Manual review of these isolated hits shows them to be obviously dissimilar (Additional file 2: Figure S2a) due to features ignored by Dali’s distance matrix metric, such as gaps, context, and handedness. There is one non-Oxa1 hit that tops multiple queries, APH-1 (5a63C; Additional file 2: Figure S2b). However, only two of the four aligned TMHs are conserved by the prokaryotic proteases from which APH-1 descends [58, 59], so the part of this alignment relevant to pre-cenancestral events is negligible. To test the sensitivity of these results to our choice of queries (6fti N and 6itc C), selected above for maximum symmetry, we repeated them with the opposite half of each structure (6fti C and 6itc N), with similar results. These results show that the SecY halves are more structurally similar to the Oxa1 superfamily than any other. This result is evident even if one considers only the queries with full N- and C-halves and thus does not depend on treating H1/4/5 as a subdomain.
In the H1/4/5 queries, the Oxa1 superfamily hits rank even higher than some SecY hits, and have Dali Z-scores 4.2 to 5.6 standard deviations above the mean, i.e. p = 0.0081 to 0.0014. These p values mean that Dali predicts one would find an unrelated cenancestral protein this similar if the cenancestor contained 0.0014−1 ≈ 700 or more homology candidates (multi-pass helical IMPs non-redundant at 25% identity). For scale, E. coli contains ~ 550 such proteins. Fewer such proteins can be confidently assigned to the cenancestor [1, 2], but the uncertainties involved are large. Thus, if one weighed no other comparisons between SecY and Oxa1 besides this Dali p value, it alone may not provide strong evidence for homology. But as detailed in subsequent sections, SecY is uniquely similar to Oxa1 in several additional ways. In quantitative terms, this means that the Dali p value can be combined with p values expressing the rarity of these non-Dali similarities (~10−4 in the PDB25). Thus, the totality of evidence provides stronger statistical support for homology than the Dali search results alone.
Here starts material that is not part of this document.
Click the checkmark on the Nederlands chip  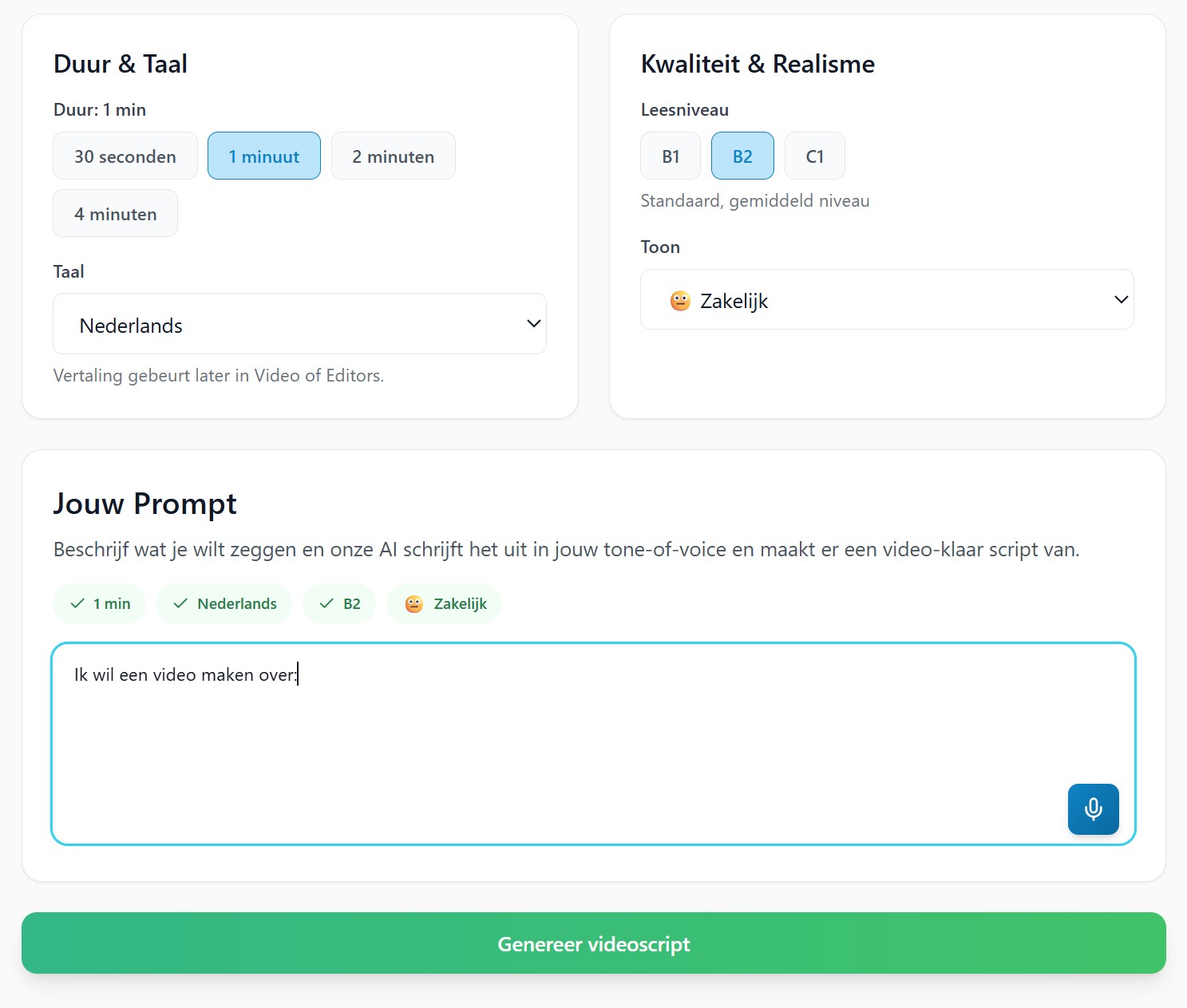[x=181, y=604]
In addition to the structural similarities in H1/4/5, each consensus helix from proto-SecY can be matched to a consensus helix from the Oxa1 superfamily and linked with the same connectivity (Fig. 4, Table 1). The SecY/Oxa1 fold comprises a right-handed three-helix bundle (H1/4/5) interrupted after the first helix by a helical hairpin (H2/3) and prefixed by an N-terminal peripheral helix (H0) which abuts H4 (Fig. 4c). Thus, in addition to sharing a universally conserved core three-TMH bundle, proto-SecY and Oxa1 proteins share a similar composition and connectivity across their full ~200 a.a. lengths.
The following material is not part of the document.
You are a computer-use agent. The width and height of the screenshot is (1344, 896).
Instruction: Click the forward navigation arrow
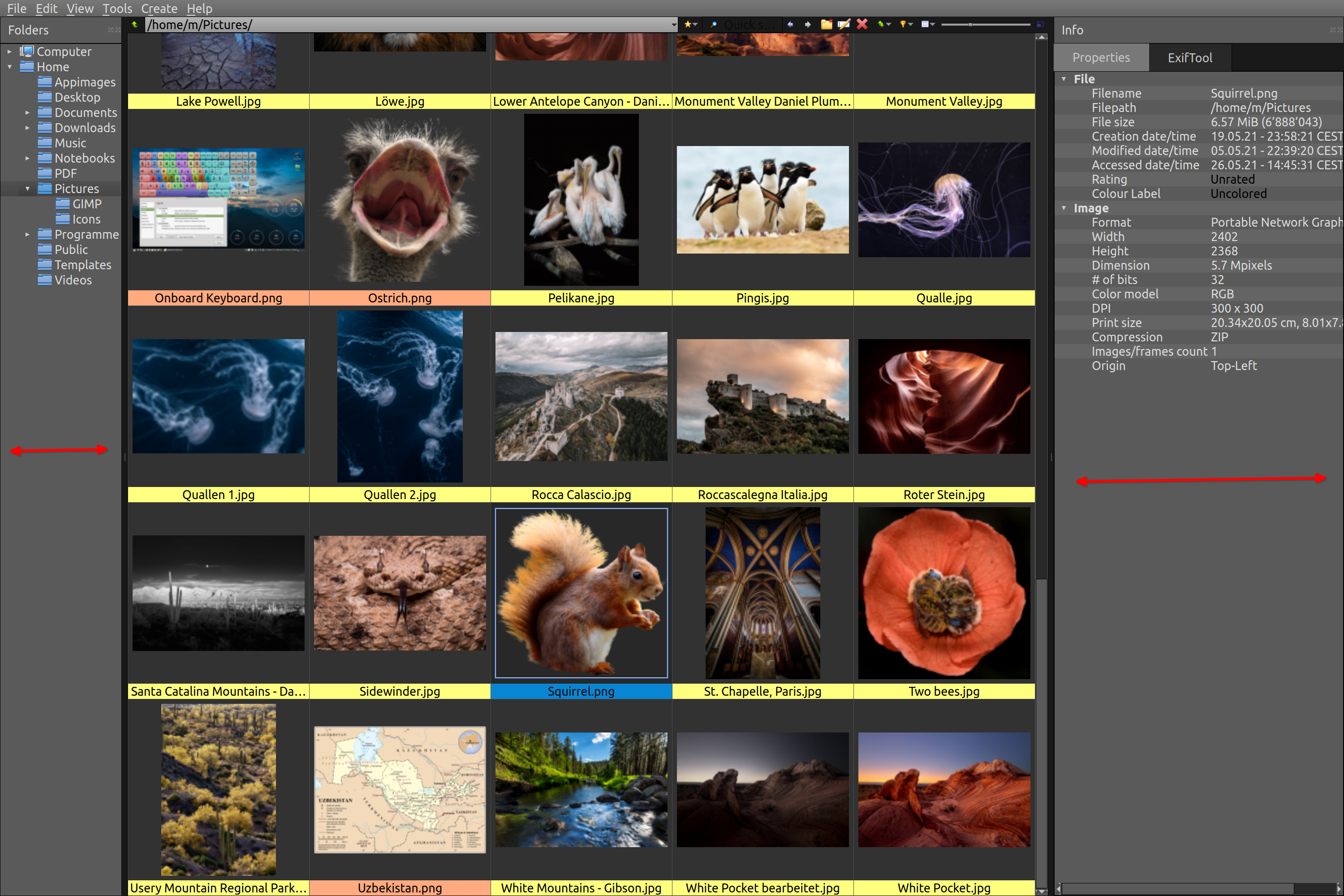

There is one conspicuous difference between these groups’ structures: in SecY, the helical hairpin H2/3 is transmembrane, but in the Oxa1 superfamily, it is cytoplasmic (Fig. 4b). If SecY derived from an Oxa1 superfamily ancestor, this would suggest that an initially cytoplasmic H2/3 evolved to be transmembrane in the proto-SecY stem lineage. Transmembrane hairpins are indeed known to be acquired during membrane protein evolution; convenient examples are provided by the transmembrane hairpins in bacterial YidC h4h5 (Fig. 4) and in some SecE .
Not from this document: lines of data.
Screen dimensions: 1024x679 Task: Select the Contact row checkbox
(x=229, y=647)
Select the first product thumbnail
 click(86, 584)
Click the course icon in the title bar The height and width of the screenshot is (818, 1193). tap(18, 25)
Starting from a YidC-like H2/3, more membrane-penetrating conformations could have been induced by hydrophobic substitution mutations around the hairpin tip, which lacks conserved hydrophilics (Additional file 2: Figure S3). SecY H2/3 could also derive to some degree from indel mutations, particularly since the segment between H1 and H4 is 10 a.a. longer in SecY N than in YidC, and 60 a.a. longer in SecY C. Mutant H2/3 would readily sample membrane-penetrating conformations because it rests at the lipid-water interface  and is flexibly connected to H1/4/5, as evident in simulations [19, 34] and in the archaeal and bacterial crystal structures where H2/3 was too mobile to be modelled [18, 61]. Because SecY H2/3 is stabilised in the membrane by H1/4/5, it need not have become particularly hydrophobic; for example, most of the H2/3 helices in G. thermodenitrificans SecY are predicted to prefer the aqueous phase (N to C: ΔGapp = 1.7, 0.7, 1.0, −1.4 kcal/mol ;).
Late acquisition of the transmembrane H2/3 would explain a curious feature of SecY’s structure. H2/3 does not pack against H1 (Fig. 4c), despite the fact that during co-translational membrane insertion H1 would be exposed to H2/3 without competition. It is reasonable to expect that these elements would interact if their folding pathway had juxtaposed them throughout evolution. This is thought to be why most transmembrane helices pack sequentially against one another [63, 64]. In SecY, however, H1 and H2/3 are separated by H4/5. This suggests that H1/4/5 was the original, sequentially packed transmembrane bundle, and H2/3 only later became transmembrane and packed against its surface. The transmembrane hairpins in bacterial YidC h4h5 and SecE likewise break sequential packing, suggesting that a similar process of transmembrane hairpin acquisition may explain non-sequential TMH packing in other proteins. This is analogous to how RNA branch acquisition left structural fingerprints in the ribosome .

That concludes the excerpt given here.